TO DO
Copy the lines below word for word, leaving out the pictures.

MATERIAL
^^^^^^^^
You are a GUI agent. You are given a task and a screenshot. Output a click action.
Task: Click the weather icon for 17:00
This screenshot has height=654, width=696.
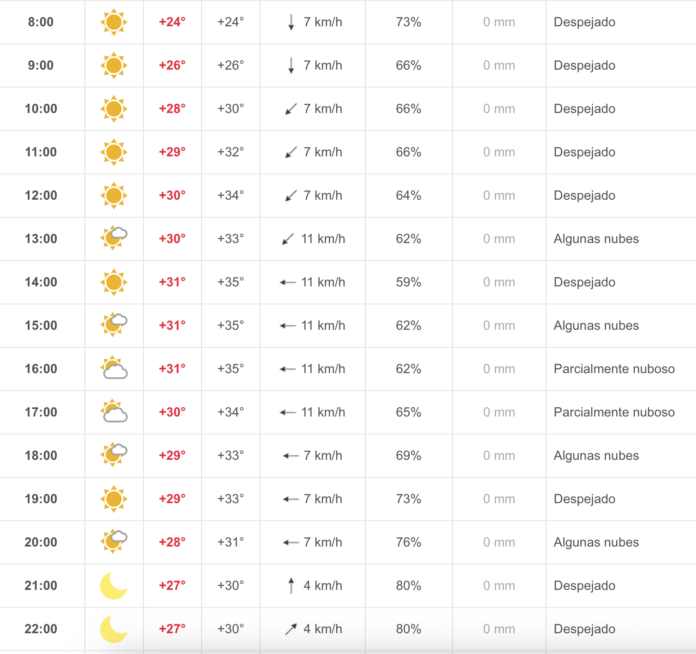coord(114,412)
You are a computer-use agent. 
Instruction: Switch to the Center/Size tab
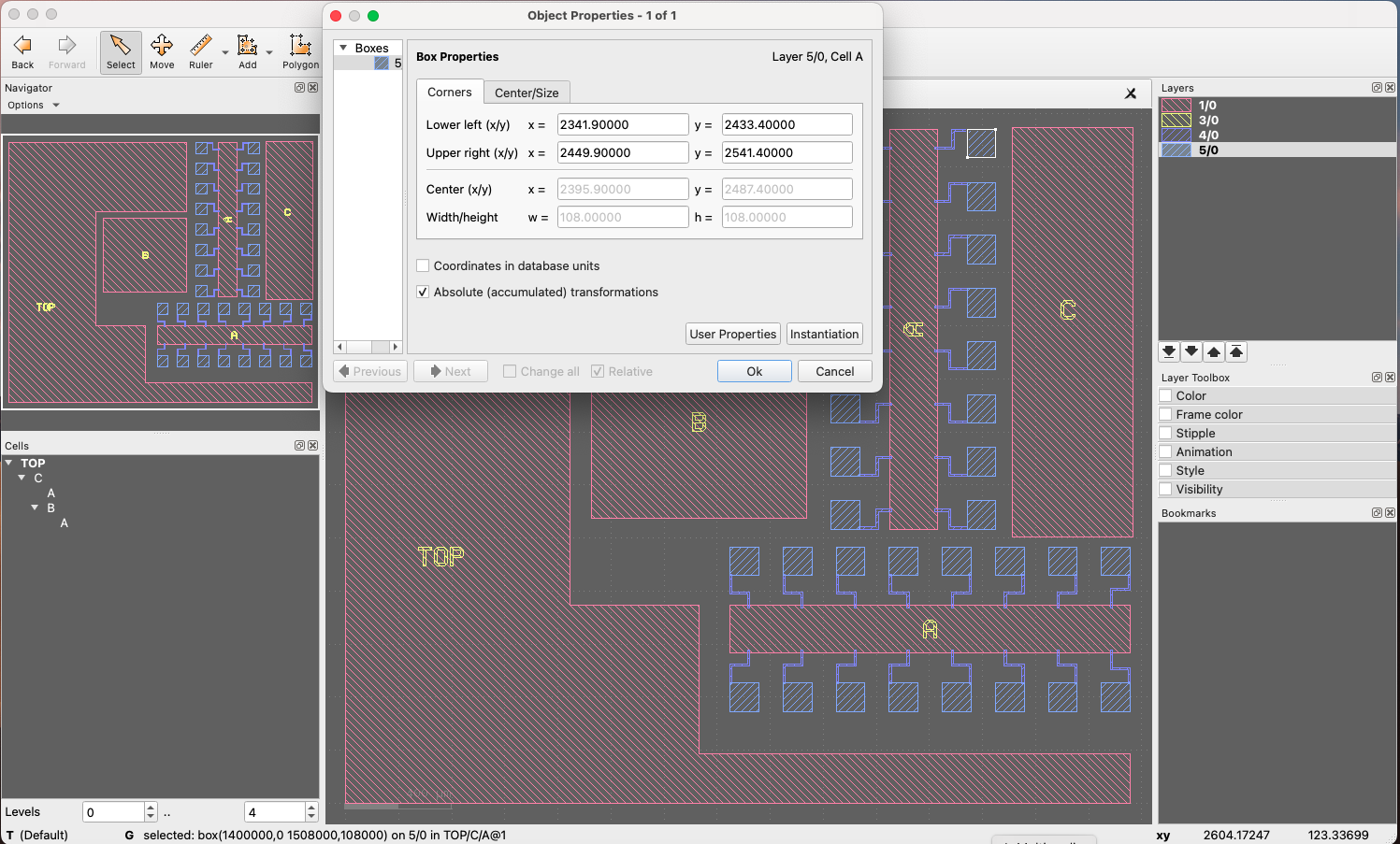tap(527, 93)
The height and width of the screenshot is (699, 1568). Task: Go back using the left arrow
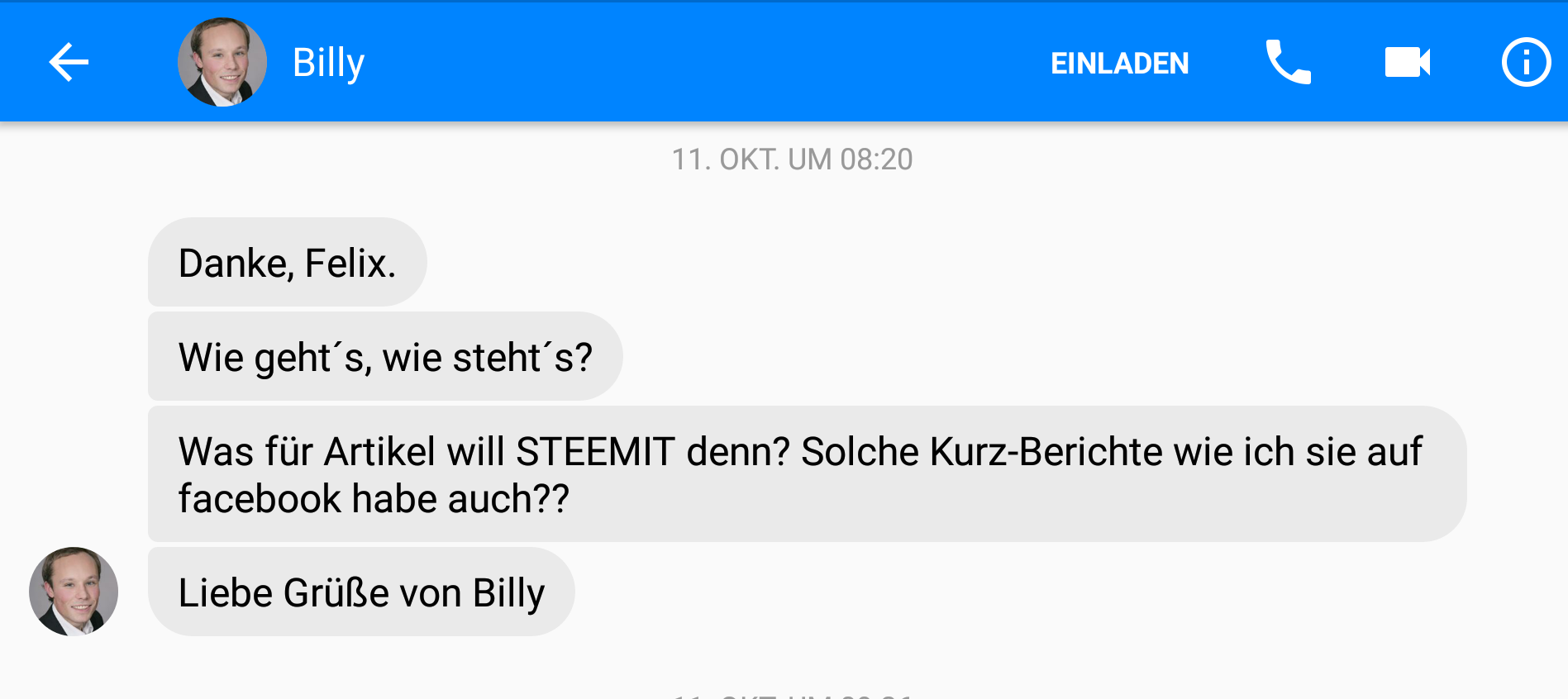click(x=69, y=63)
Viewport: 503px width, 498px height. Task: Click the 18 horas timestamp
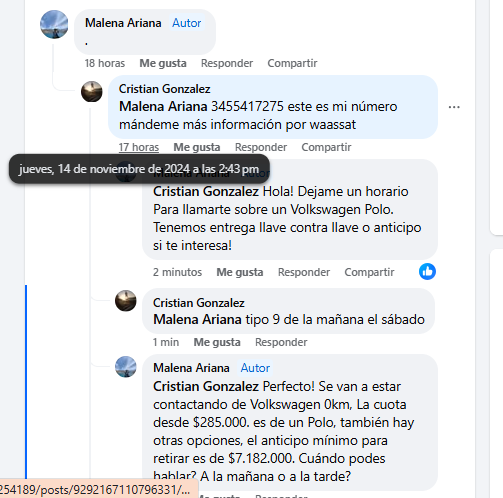tap(105, 63)
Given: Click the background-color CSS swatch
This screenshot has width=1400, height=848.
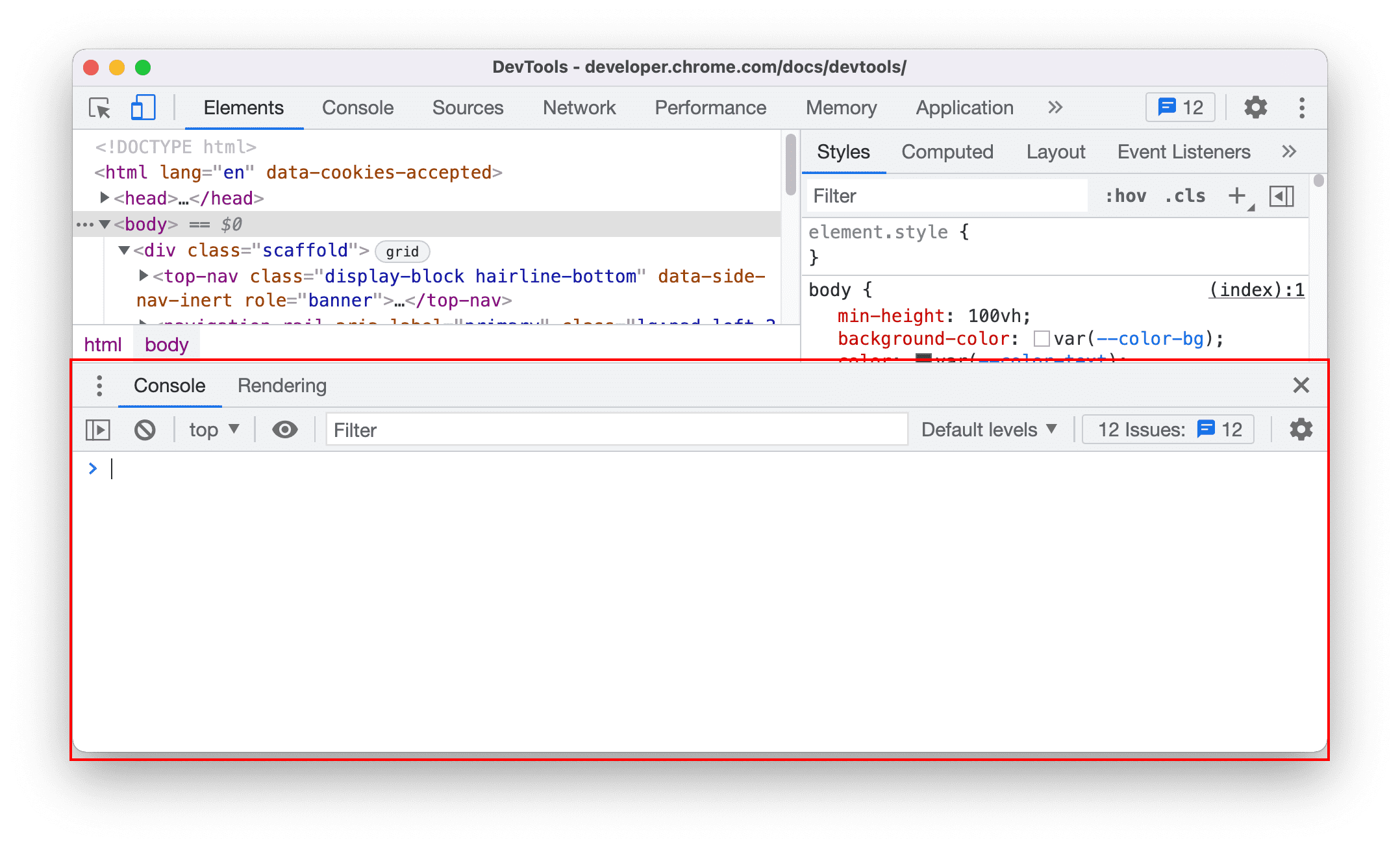Looking at the screenshot, I should pyautogui.click(x=1040, y=339).
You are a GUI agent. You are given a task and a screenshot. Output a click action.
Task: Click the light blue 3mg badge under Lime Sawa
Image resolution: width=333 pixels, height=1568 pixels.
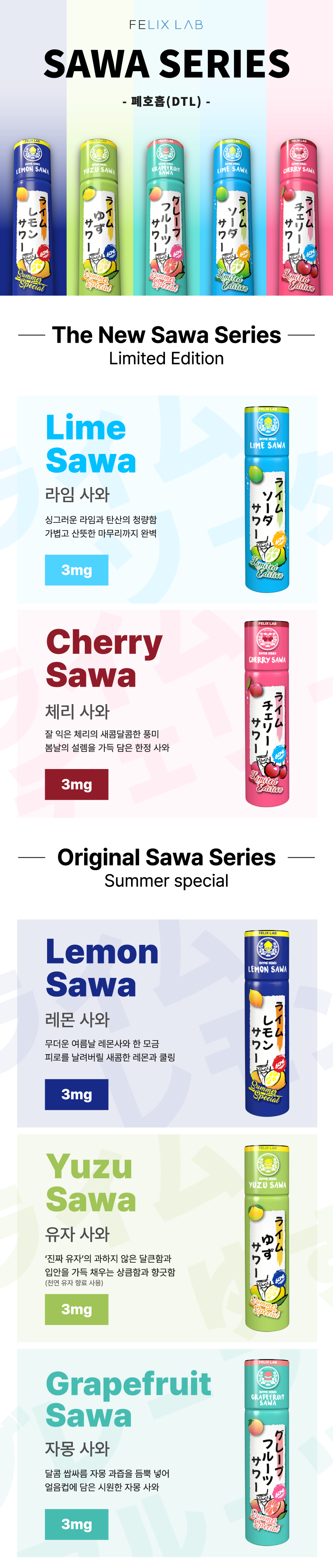point(77,570)
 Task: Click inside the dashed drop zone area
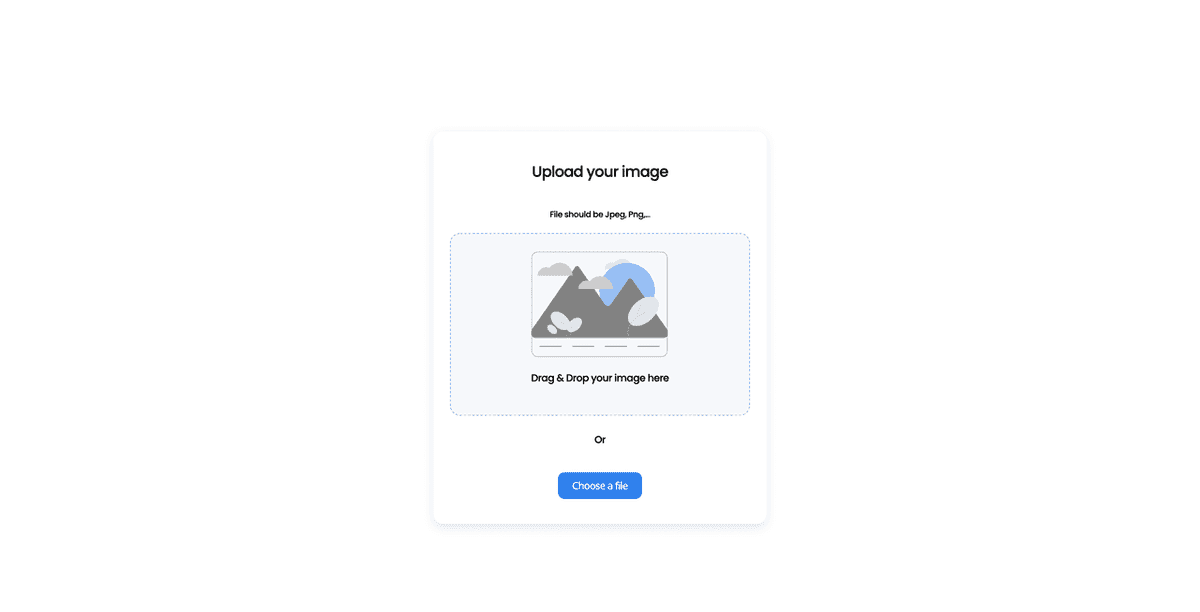[600, 324]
^^^^^^^^
EXERCISE RESULT
You are a GUI agent. You are given a task and a screenshot. Output a click action.
Task: Click the weather icon for 17:00
This screenshot has height=654, width=696.
coord(114,412)
You are a computer-use agent. 
Instruction: Switch to the Center/Size tab
tap(527, 93)
The height and width of the screenshot is (699, 1568). Task: Go back using the left arrow
click(x=69, y=63)
Viewport: 503px width, 498px height. Task: Click the 18 horas timestamp
tap(105, 63)
Given: Click the background-color CSS swatch
This screenshot has width=1400, height=848.
Looking at the screenshot, I should pyautogui.click(x=1040, y=339).
You are a GUI agent. You are given a task and a screenshot. Output a click action.
Task: Click the light blue 3mg badge under Lime Sawa
Image resolution: width=333 pixels, height=1568 pixels.
point(77,570)
 Task: Click inside the dashed drop zone area
[600, 324]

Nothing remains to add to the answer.